Par conséquent, si les États-Unis veulent s’assurer du succès de toute initiative de dénucléarisation, ils devront peut-être persuader la Corée du Sud d’entreprendre une réduction des armes conventionnelles, notamment en ce qui concerne les capacités offensives. Même les objectifs qui ne vont pas dans le sens de la dénucléarisation, comme la limitation des ambitions nucléaires de la Corée du Nord, peuvent être difficiles à atteindre sans limiter l’augmentation des capacités de la Corée du Sud. C’est une tâche difficile. Premièrement, ce serait inacceptable pour les dirigeants sud-coréens. Même avec une nouvelle administration américaine en place qui sera moins dédaigneuse envers ses alliés, les craintes d’abandon demeurent, laissant à la Corée du Sud une forte et compréhensible envie de développer une dissuasion conventionnelle indépendante. En outre, de nombreuses capacités acquises par la Corée du Sud lui offrent des options de dissuasion qui peuvent également être utilisées contre une Chine de plus en plus affirmée. À l’heure où les tensions et la rivalité entre grandes puissances montent en Asie de l’Est, le choix rationnel pour la Corée du Sud est de renforcer ses capacités conventionnelles, et non de les affaiblir, même si les relations dans la péninsule changent. Deuxièmement, la réduction des armements de la Corée du Sud pourrait compromettre d’autres objectifs majeurs des États-Unis. Ceux-ci comprennent non seulement le renforcement de la dissuasion contre la Corée du Nord, mais aussi un meilleur partage des charges et le renforcement de la capacité de ses alliés à faire face à une Chine en pleine ascension. En fait, comme le souligne le cadre stratégique américain pour l’Indo-Pacifique récemment déclassifié, les États-Unis ont cherché à aider la Corée du Sud et le Japon à acquérir des capacités conventionnelles avancées.
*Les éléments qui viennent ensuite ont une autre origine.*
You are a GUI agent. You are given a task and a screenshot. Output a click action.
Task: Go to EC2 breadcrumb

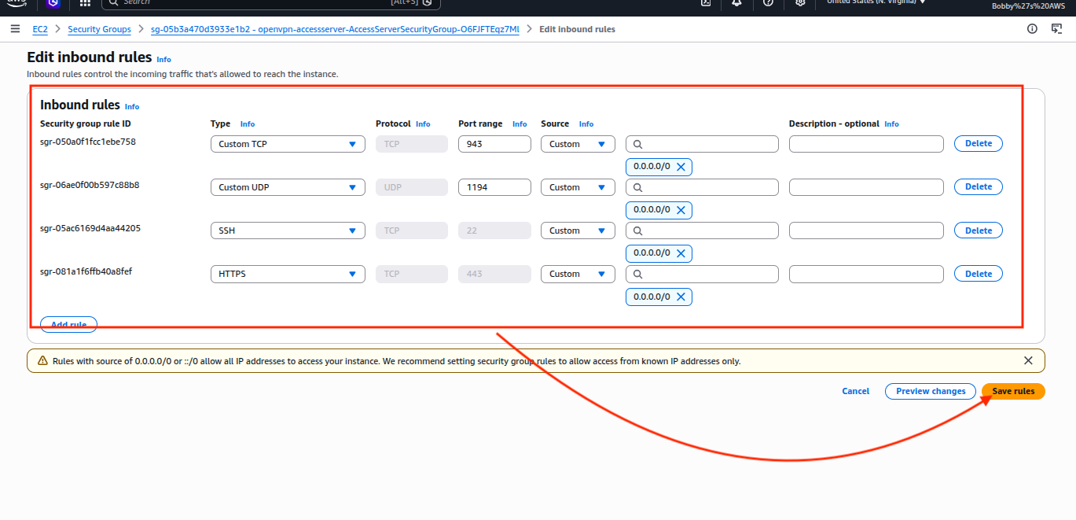pos(40,29)
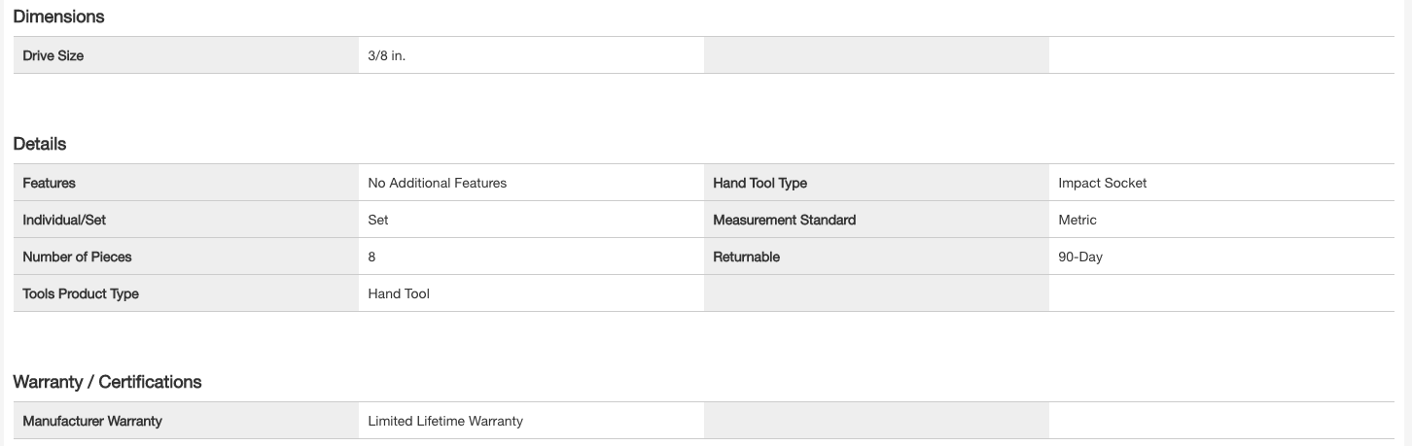Screen dimensions: 1412x446
Task: Select the Number of Pieces label
Action: coord(77,257)
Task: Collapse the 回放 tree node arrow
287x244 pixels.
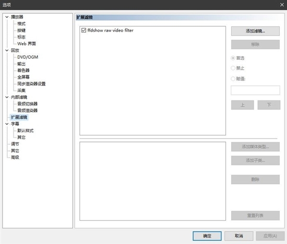Action: (7, 50)
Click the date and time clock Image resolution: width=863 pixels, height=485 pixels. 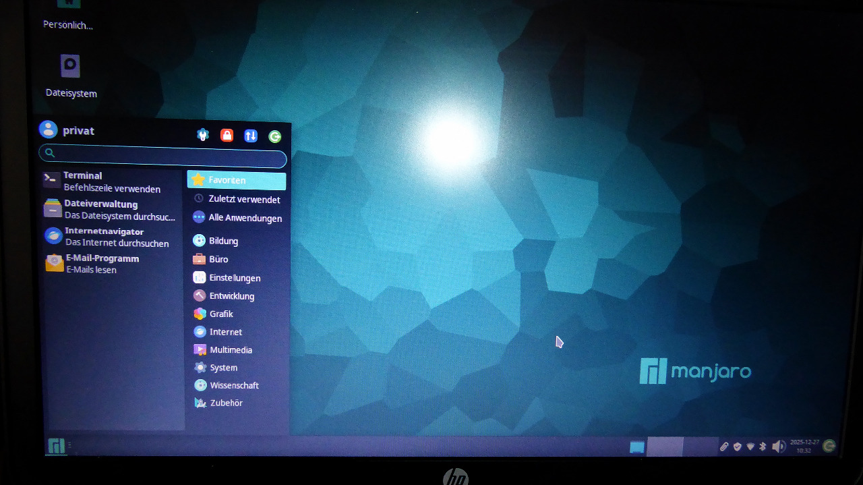(x=804, y=446)
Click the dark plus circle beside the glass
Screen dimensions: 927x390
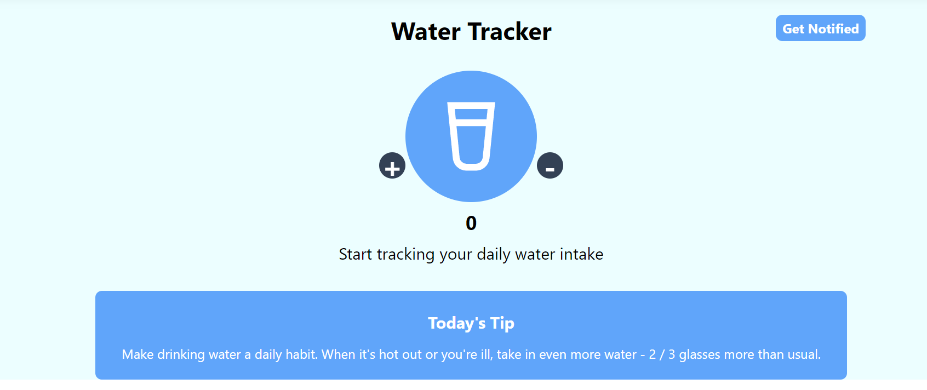tap(392, 165)
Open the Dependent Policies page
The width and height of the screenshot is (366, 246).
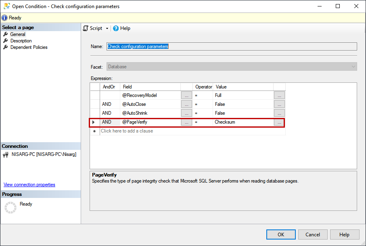(x=29, y=47)
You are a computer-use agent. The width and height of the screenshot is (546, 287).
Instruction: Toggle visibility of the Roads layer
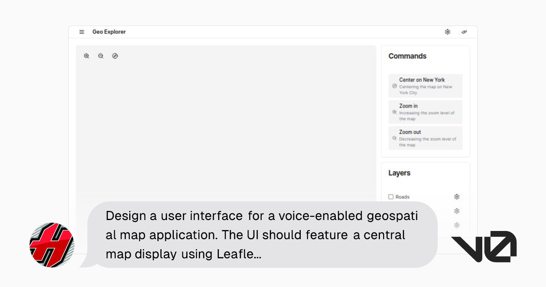click(391, 196)
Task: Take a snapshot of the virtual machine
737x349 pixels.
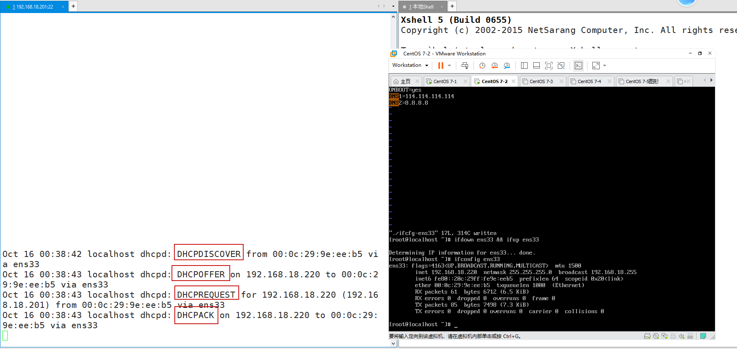Action: pos(482,66)
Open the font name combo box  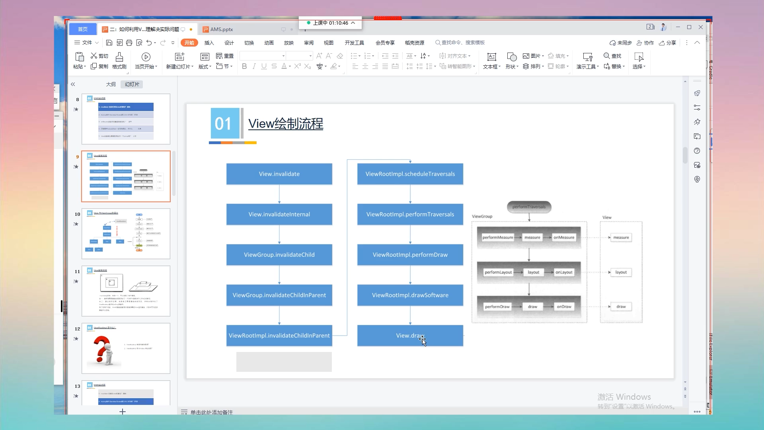[263, 56]
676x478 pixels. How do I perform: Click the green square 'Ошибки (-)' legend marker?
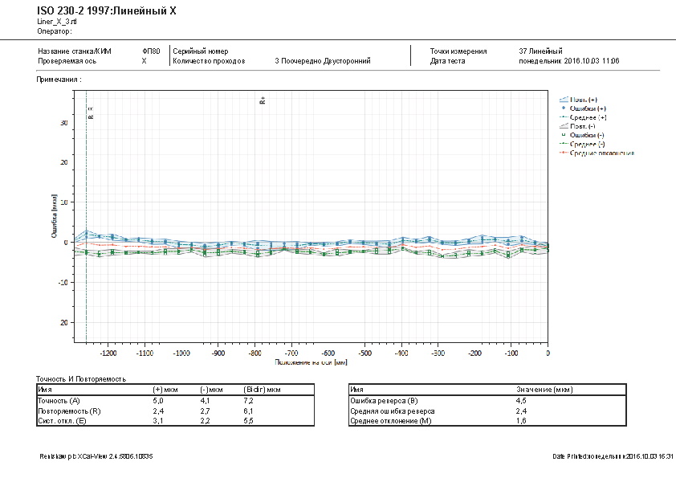click(563, 135)
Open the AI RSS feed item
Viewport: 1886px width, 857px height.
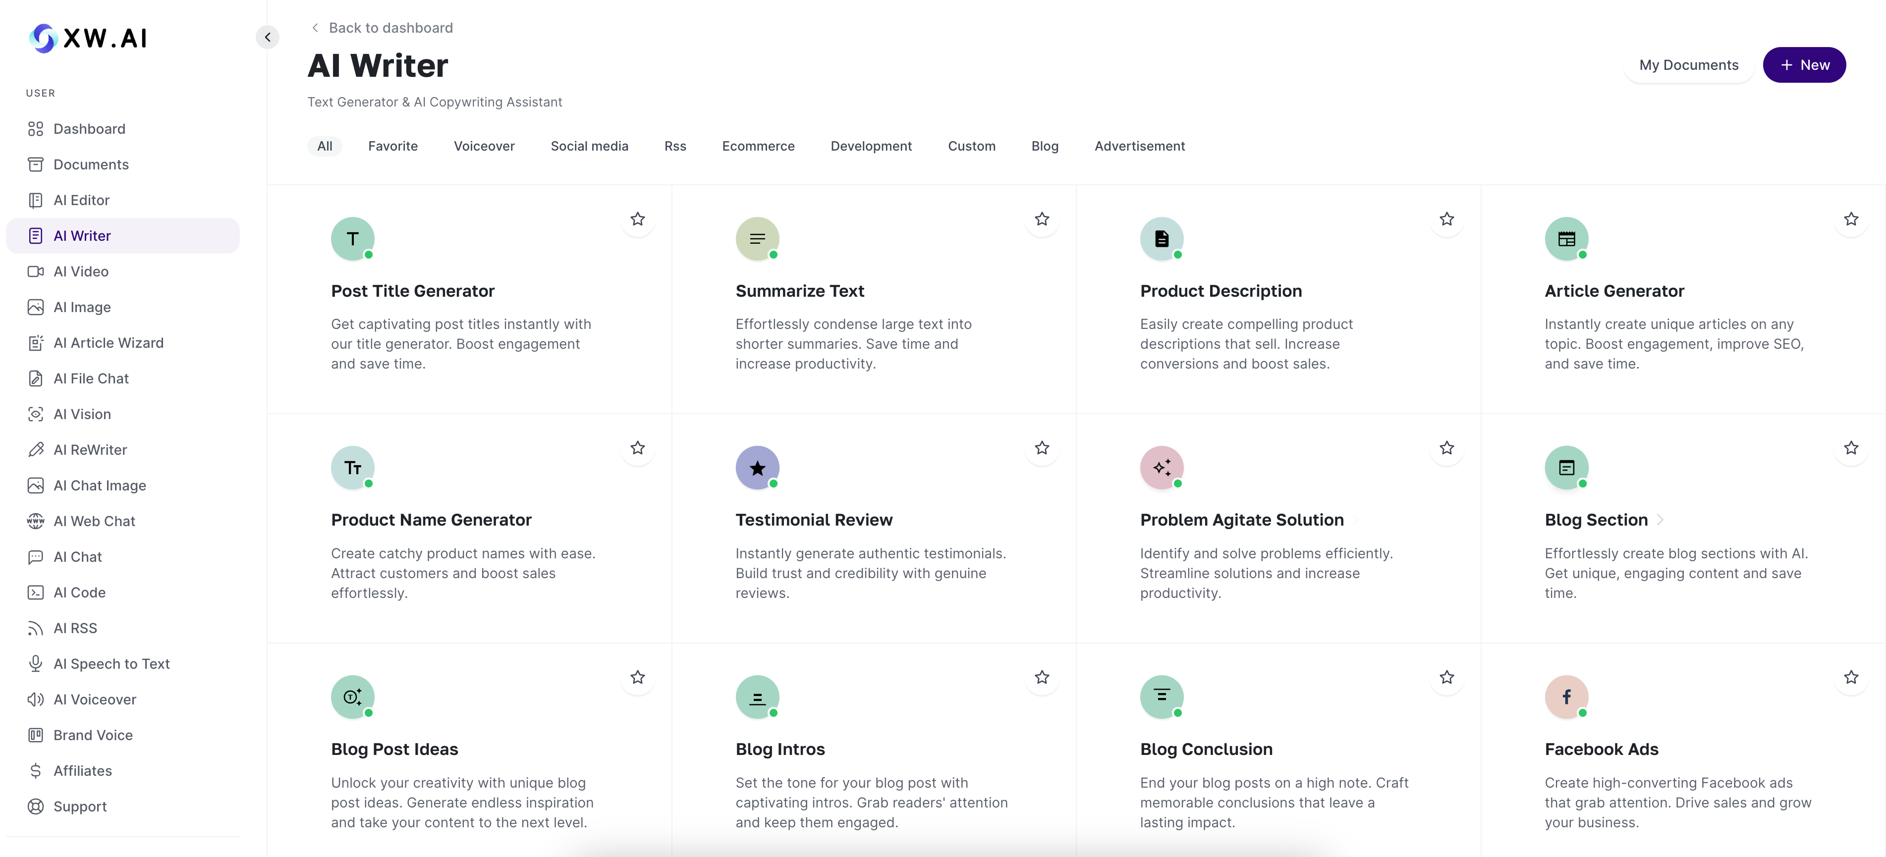pos(75,628)
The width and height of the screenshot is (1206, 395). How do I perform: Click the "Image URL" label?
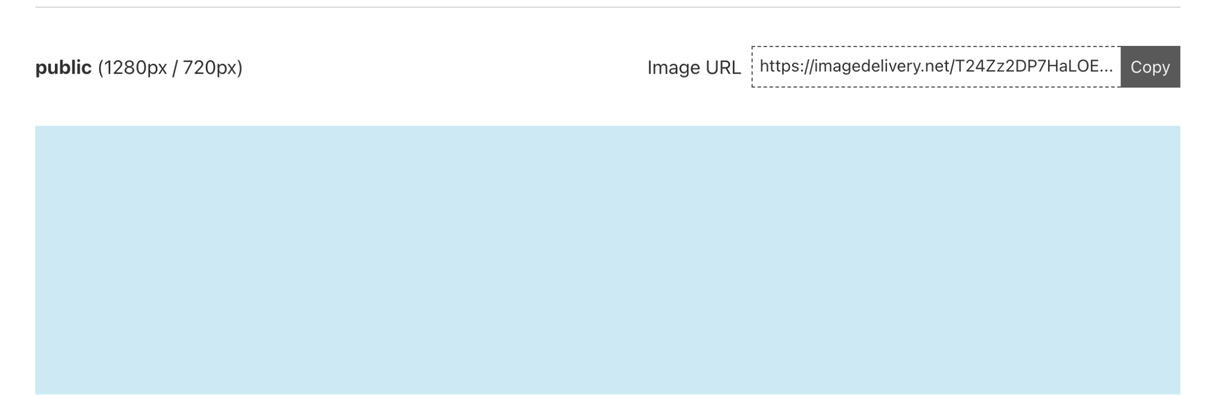point(693,68)
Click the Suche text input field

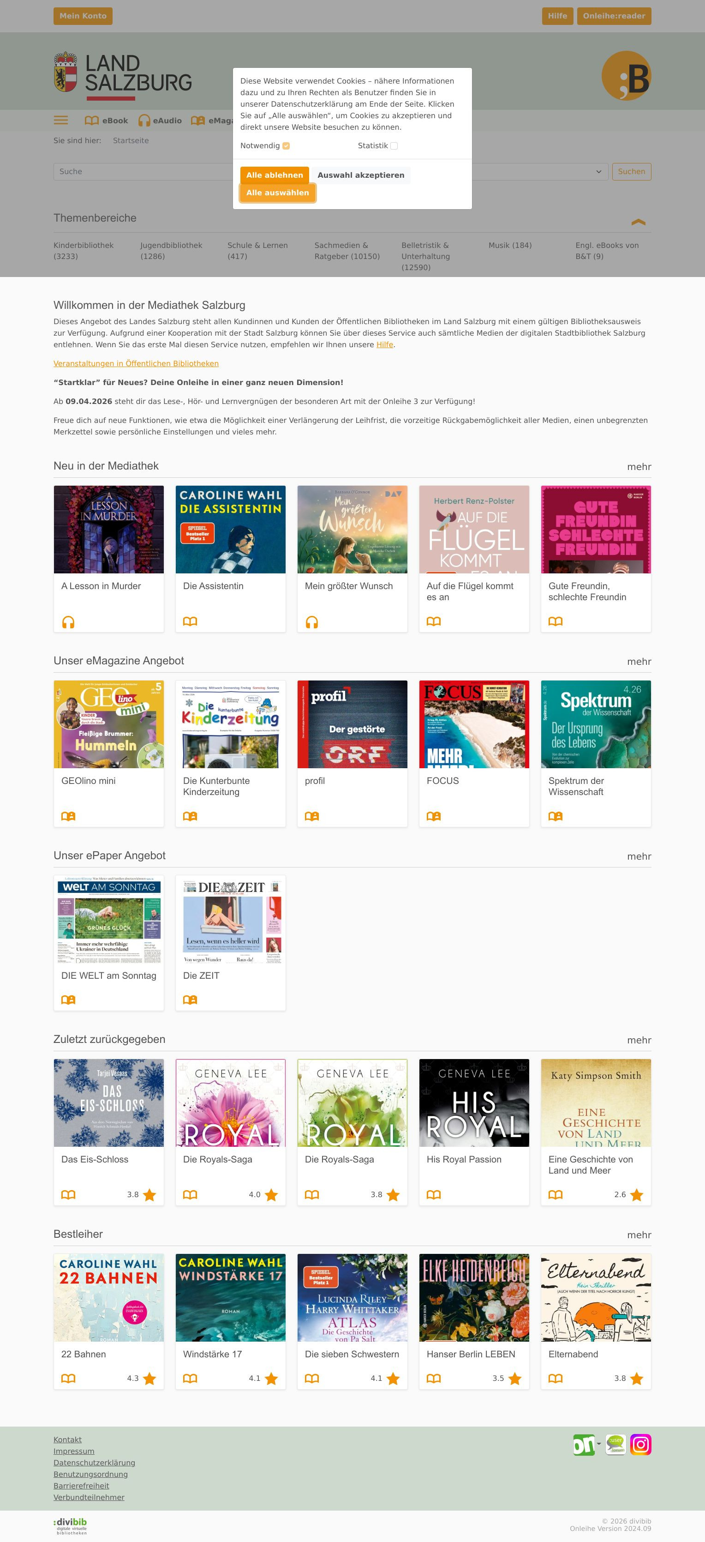pos(144,172)

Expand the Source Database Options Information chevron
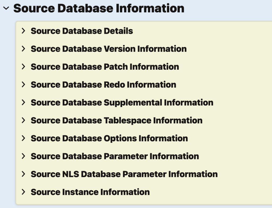coord(23,138)
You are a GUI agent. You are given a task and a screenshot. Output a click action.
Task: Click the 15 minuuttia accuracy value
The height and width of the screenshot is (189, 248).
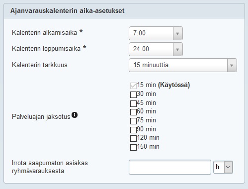coord(151,65)
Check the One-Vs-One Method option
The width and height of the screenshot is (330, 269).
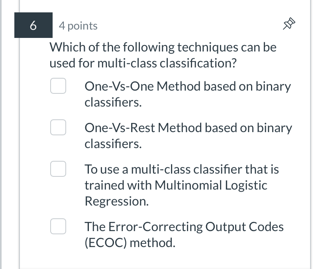[x=58, y=86]
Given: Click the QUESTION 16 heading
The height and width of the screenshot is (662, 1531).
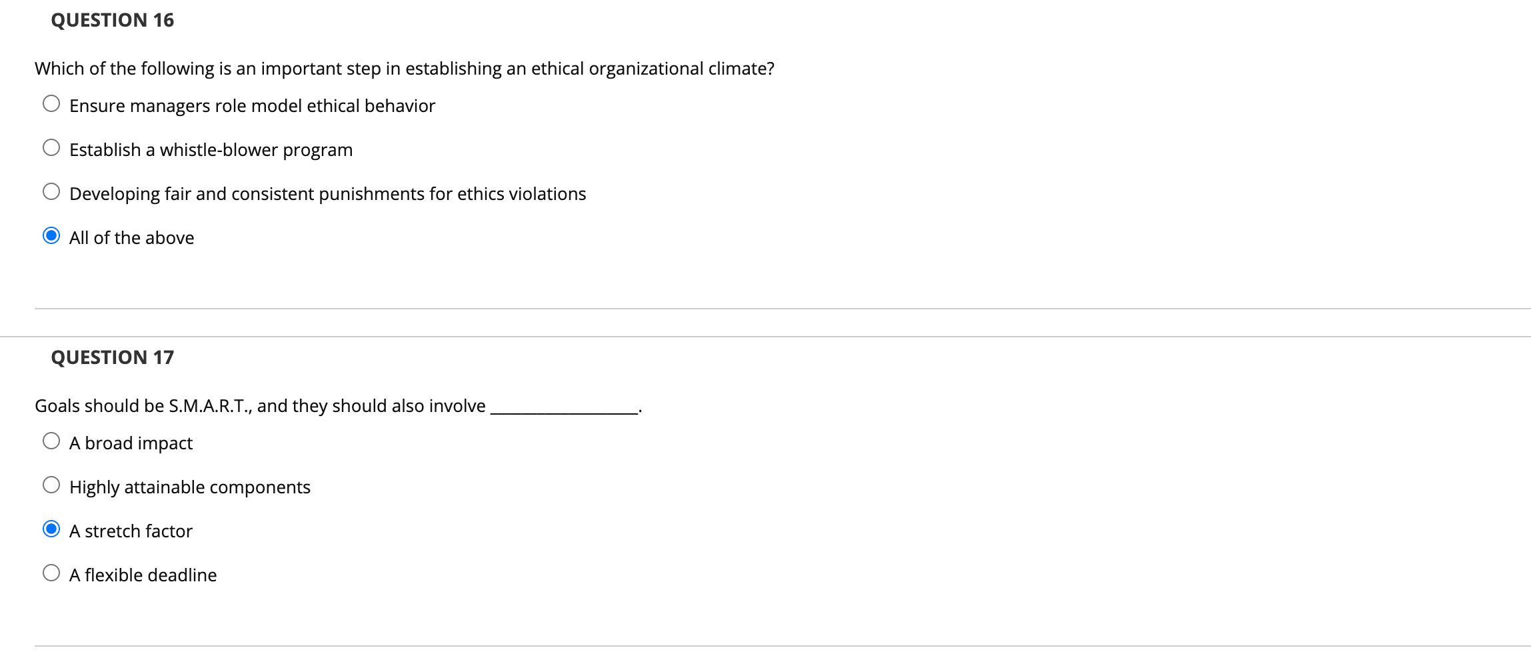Looking at the screenshot, I should click(112, 20).

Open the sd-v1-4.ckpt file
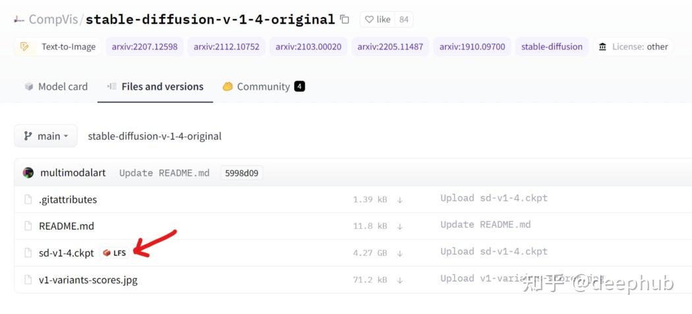66,253
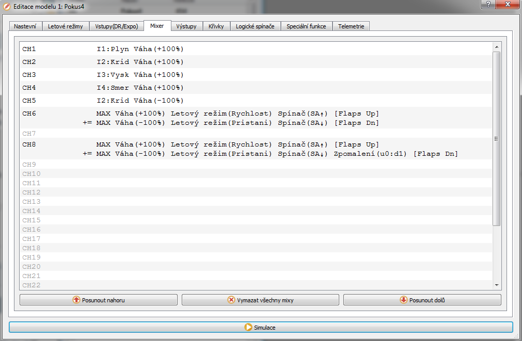Screen dimensions: 522x341
Task: Click the app icon in the title bar
Action: pos(7,5)
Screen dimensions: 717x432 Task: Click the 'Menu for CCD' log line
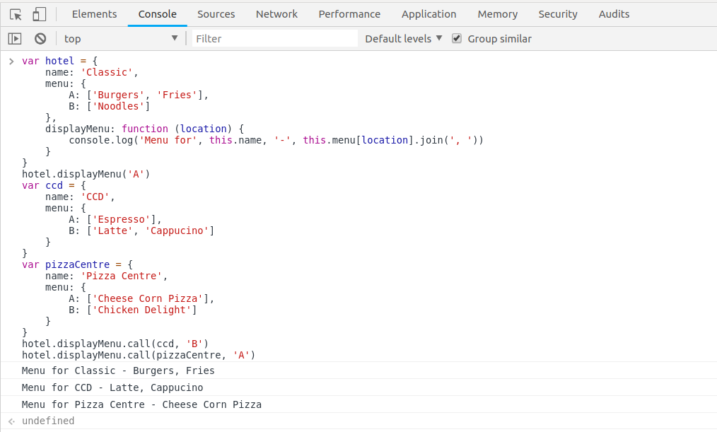tap(112, 387)
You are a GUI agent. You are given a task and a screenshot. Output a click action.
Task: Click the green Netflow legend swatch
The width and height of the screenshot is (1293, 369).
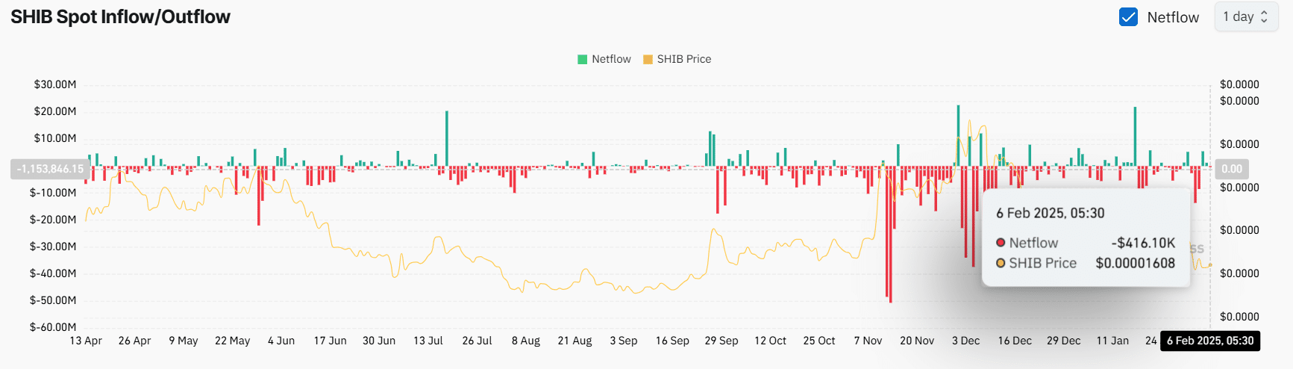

Prendre en compte les développements conventionnels dans la péninsule coréenne
Pour bien comprendre la question nucléaire nord-coréenne, les analystes devraient élargir leur champ d’action au-delà des relations entre les Etats-Unis et la Corée du Nord. Alors que la Corée du Sud a eu du mal à se présenter comme un arbitre pacifique entre les États-Unis et la Corée du Nord ces dernières années, elle est maintenant un État puissant, technologiquement avancé, qui crée ses propres relations stratégiques, non seulement avec le Nord mais aussi avec d’autres acteurs régionaux. Les capacités conventionnelles de la Corée du Sud sont désormais de plus en plus étroitement liées au programme nucléaire de la Corée du Nord et à la mise en place massive de systèmes conventionnels dans la région.
Bien entendu, l’intégration des armes conventionnelles de la Corée du Sud dans les discussions sur la dénucléarisation complique encore plus ce qui est déjà un problème difficile et permanent. Cependant, les observateurs de la Corée devraient accepter le fait qu’il ne s’agit plus seulement des armes nucléaires. Les capacités avancées d’armement conventionnel dans la péninsule coréenne auront un impact de plus en plus puissant sur la façon dont tous les acteurs d’Asie de l’Est comprennent leur sécurité future.